Die Lektion aus dem Irak-Krieg

Zuerst die Beweise vorlegen, dann losschlagen. Das Prozedere zwingt die Allianz vorerst zur Zurückhaltung.

Was ist in jene resoluten Kriegsführer gefahren, die noch vor wenigen Tagen wild entschlossen zur Strafaktion gegen das Assad-Regime schienen? Haben sie Angst vor der eigenen Courage bekommen, haben sich Zweifel eingeschlichen? Ihr Kriegsgeheul klingt plötzlich recht schaumgebremst. In einem TV-Interview wollte sich Barack Obama nicht zu einer Spontanreaktion hinreißen lassen – zumal an einem Tag, an dem der US-Präsident seinen persönlichen Helden Martin Luther King in einer weihevollen Zeremonie feierte.

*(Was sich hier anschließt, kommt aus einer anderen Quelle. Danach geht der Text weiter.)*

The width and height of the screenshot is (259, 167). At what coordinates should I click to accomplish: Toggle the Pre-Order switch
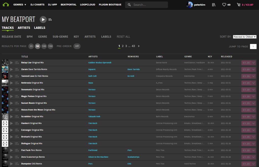coord(77,46)
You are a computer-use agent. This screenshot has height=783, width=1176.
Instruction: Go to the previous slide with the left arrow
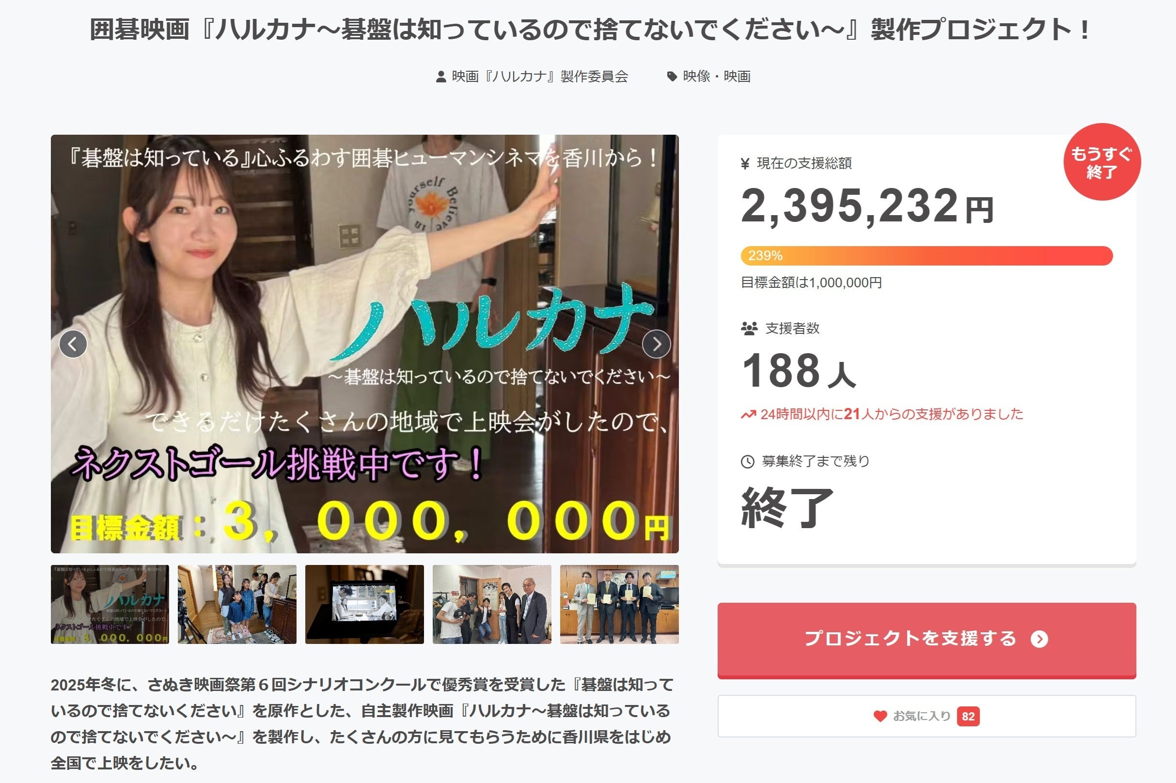73,344
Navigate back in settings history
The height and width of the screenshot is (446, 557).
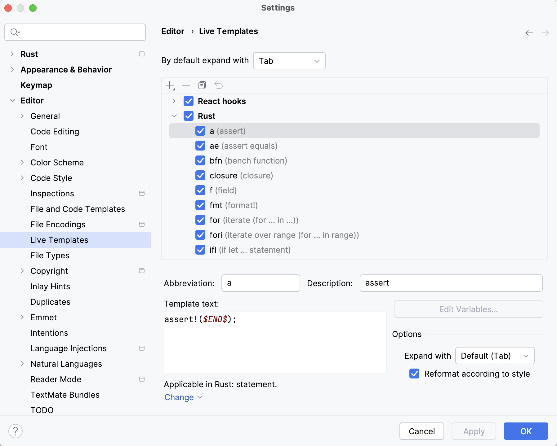[x=528, y=33]
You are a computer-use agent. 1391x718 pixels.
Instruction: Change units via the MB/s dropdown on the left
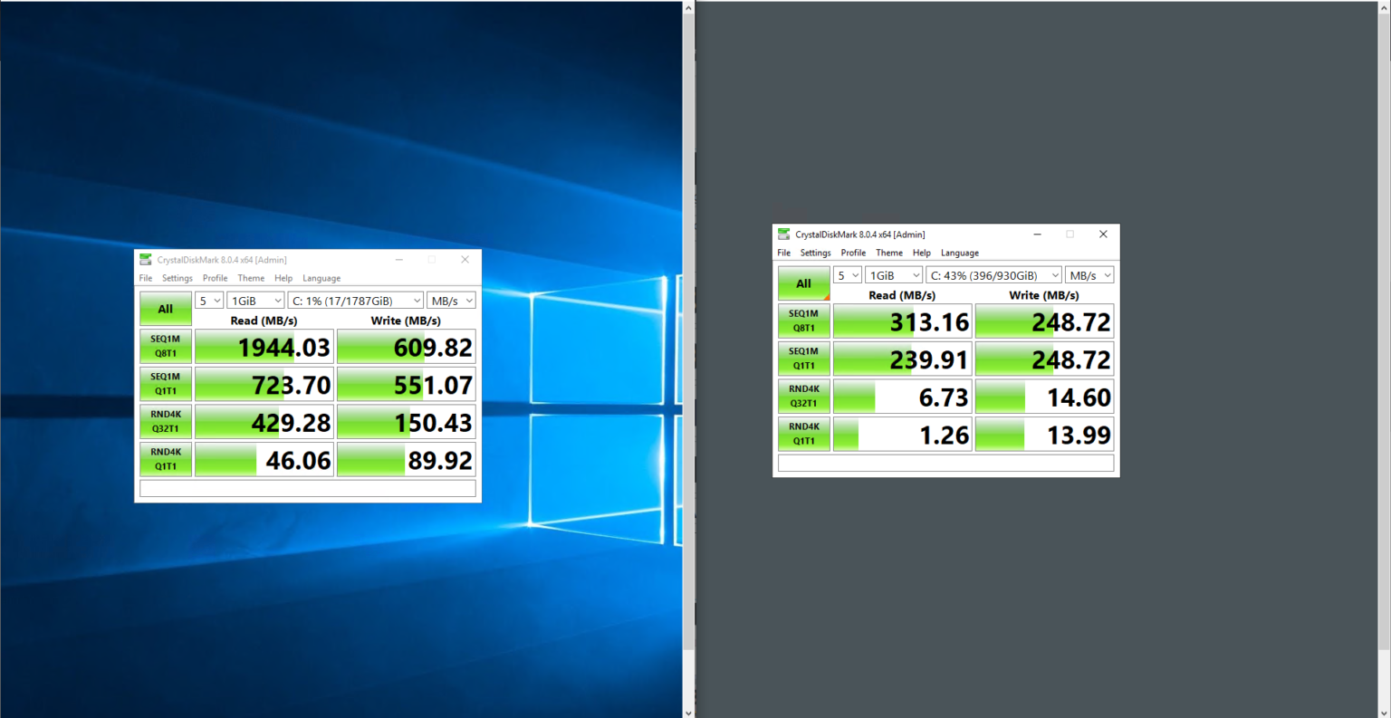tap(450, 300)
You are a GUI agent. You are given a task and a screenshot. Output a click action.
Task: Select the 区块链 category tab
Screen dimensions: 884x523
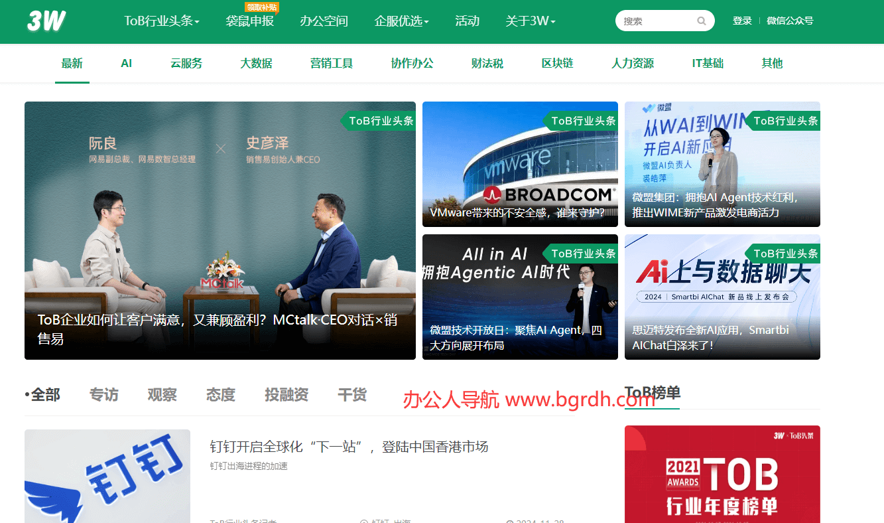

David Cameron, sein eifrigster Mitstreiter, lieferte sich derweil im Londoner Unterhaus ein rhetorisches Gefecht mit der Labour-Opposition. Die hat ihre Lektion aus dem Irak-Krieg inzwischen gelernt. Im Hurra des moralischen Impetus führte einst Tony Blair die Briten in den Krieg an Euphrat und Tigris und stürzte so seine eigene Partei in schwere Kalamitäten. Wohl oder übel beugte sich Premier Cameron dem Druck der Parlamentarier, mit dem Militärschlag noch zuzuwarten und dafür den Sanktus der Abgeordnetenkammer einzuholen.

Zugleich arbeiteten die Geheimdienste unter Hochdruck daran, die „smoking gun“ zu präsentieren, die vor dem Irak-Krieg nur Nebelschwaden produzierte – den schlüssigen Beweis für den Giftgasangriff der Assad-Armee. Hochrangige US-Politiker vom Schlage eines John Kerry oder Joe Biden ließen daran zwar keinen Zweifel, doch es soll kein Funke Skepsis übrig bleiben. Darum gestanden die Alliierten den UN-Inspektoren notgedrungen mehr Zeit für ihre heikle Mission in Damaskus zu.

Für UN-Generalsekretär Ban Ki-moon und sein oft zerzaustes Weltparlament ist dies ein kleiner Sieg. Der freundliche Diplomat sagte seinen Besuch im Tiroler Bergdorf Alpbach ab, um am Wochenende die Indizien zu prüfen. Für den Westen schließt sich indes das Fenster für eine Militäroperation. Obama geht nächste Woche auf Reisen – und ein Oberbefehlshaber hat im Kriegsfall an der Heimatfront im Weißen Haus die Stellung zu halten. Womöglich war alles also doch nur ein Sturm im Wasserglas.